WHAT IS REQUIRED » Determine the number of lines in these entries that hold the word "computer". Give the number and nothing more.

TASK INPUT »
=-=-=
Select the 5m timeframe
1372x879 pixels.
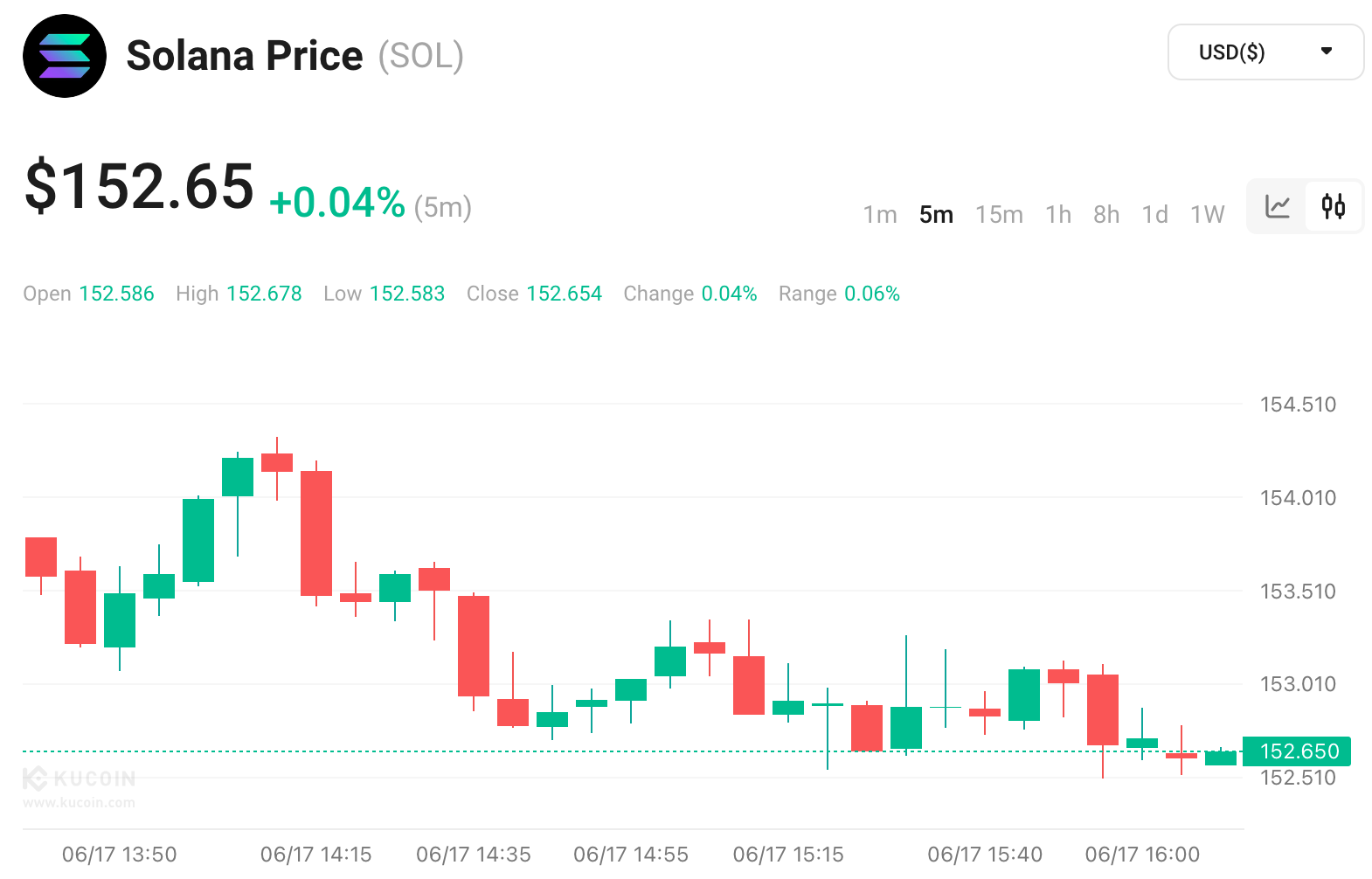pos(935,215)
=-=-=
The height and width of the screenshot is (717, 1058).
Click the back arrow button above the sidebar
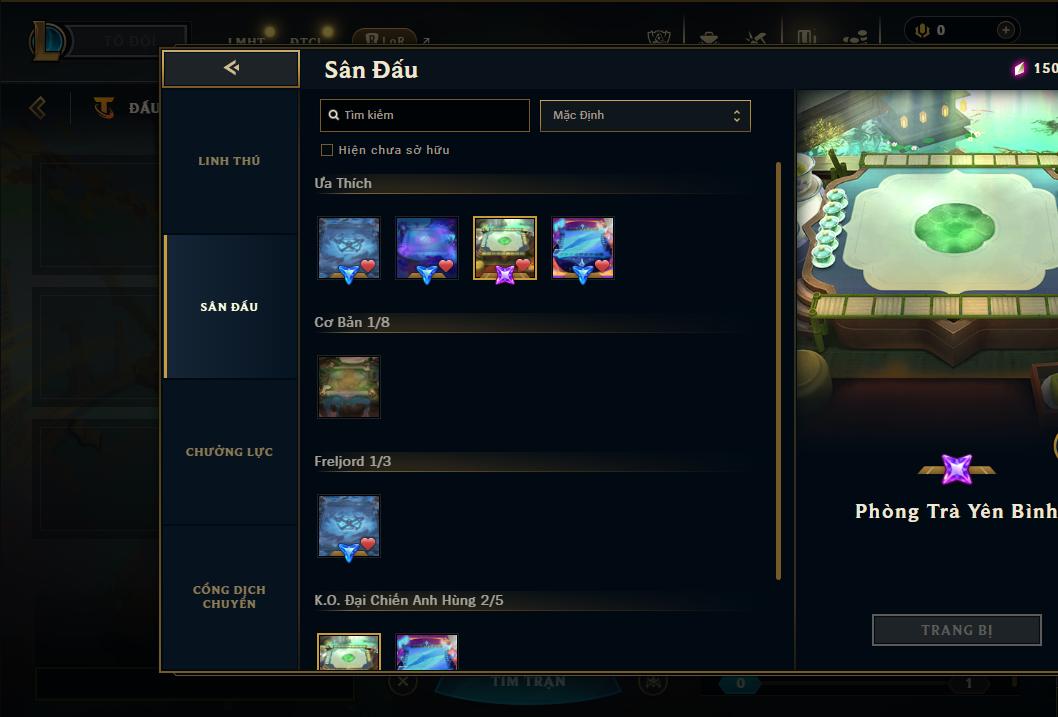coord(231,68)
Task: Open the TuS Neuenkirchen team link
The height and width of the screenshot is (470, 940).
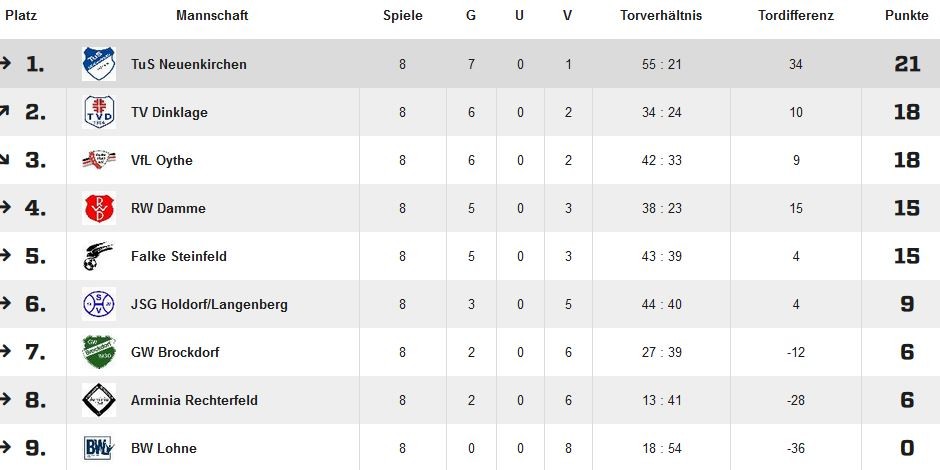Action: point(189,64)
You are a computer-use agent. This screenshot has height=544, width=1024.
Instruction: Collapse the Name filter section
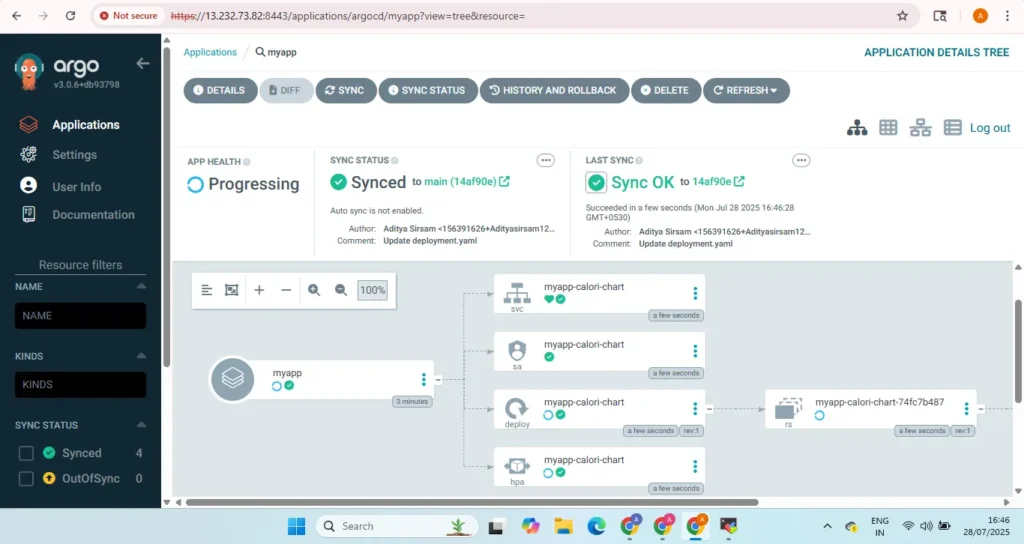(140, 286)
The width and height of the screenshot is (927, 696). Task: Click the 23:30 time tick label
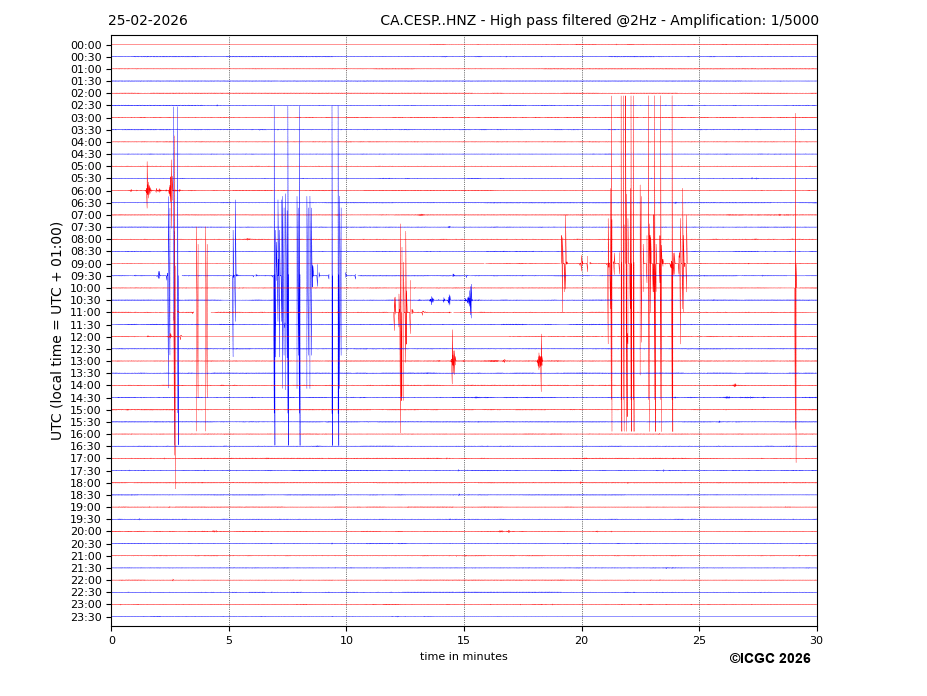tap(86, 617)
=-=-=
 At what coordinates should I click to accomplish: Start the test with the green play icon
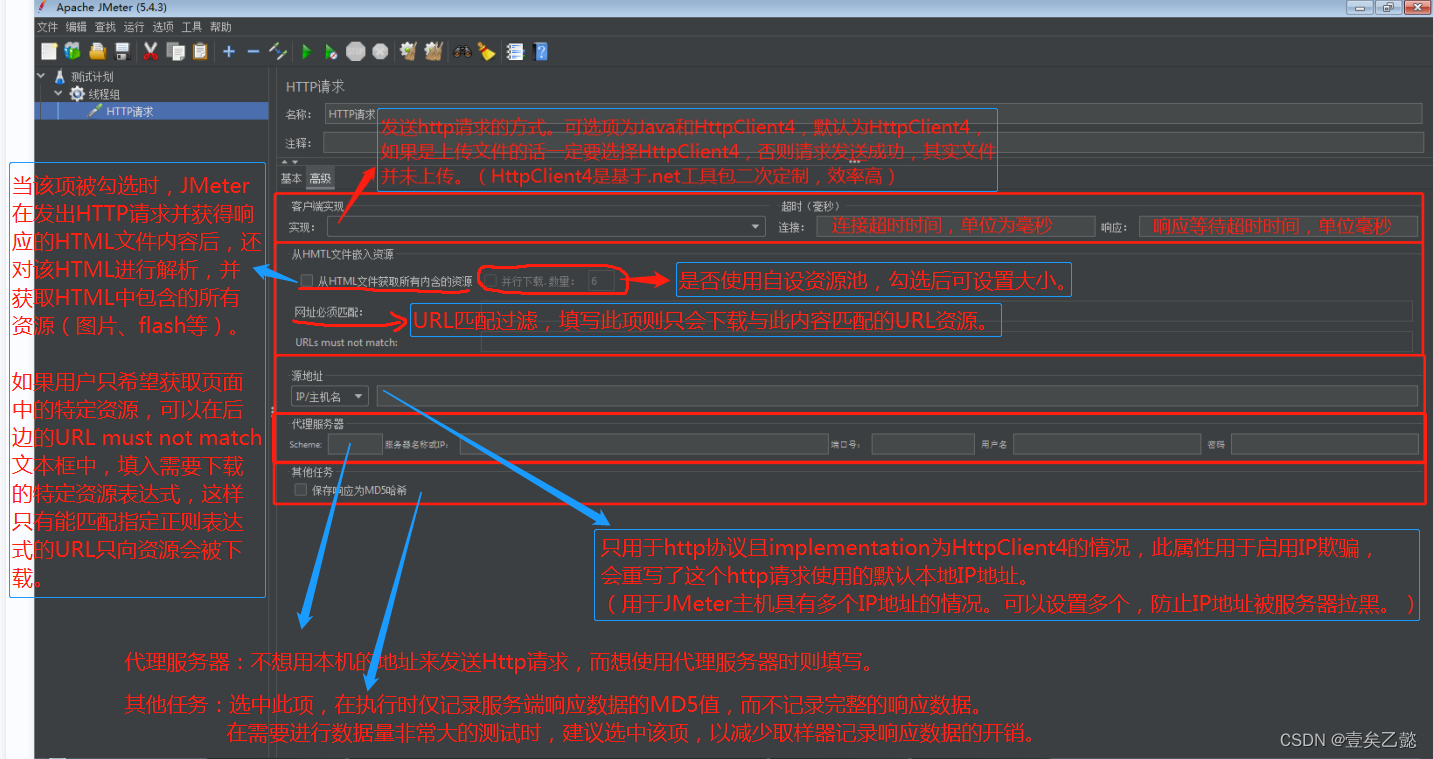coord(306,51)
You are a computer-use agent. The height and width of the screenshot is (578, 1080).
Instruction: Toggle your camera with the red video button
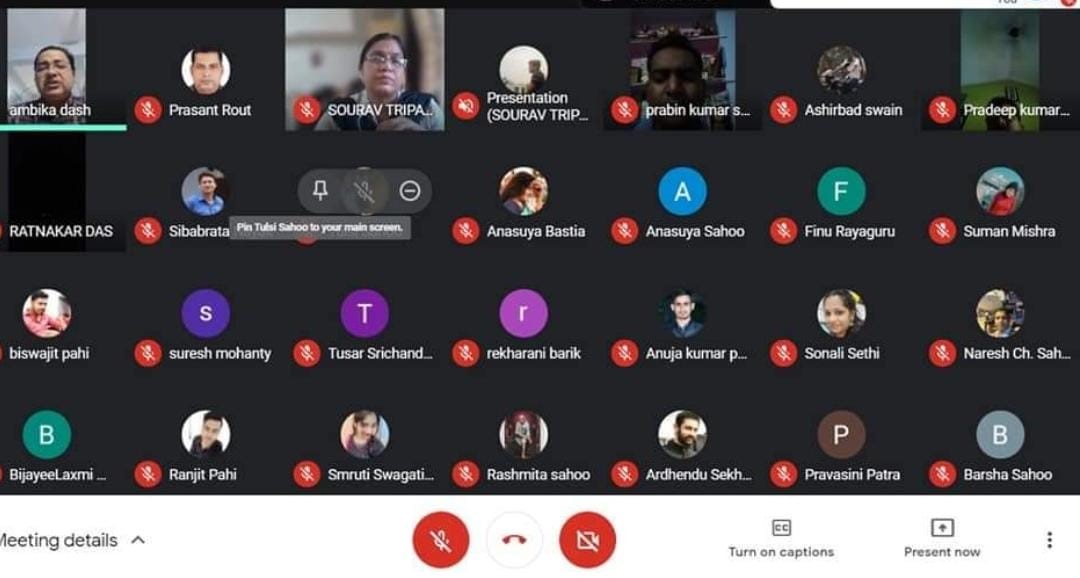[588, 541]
=-=-=
ANSWER SECTION » 2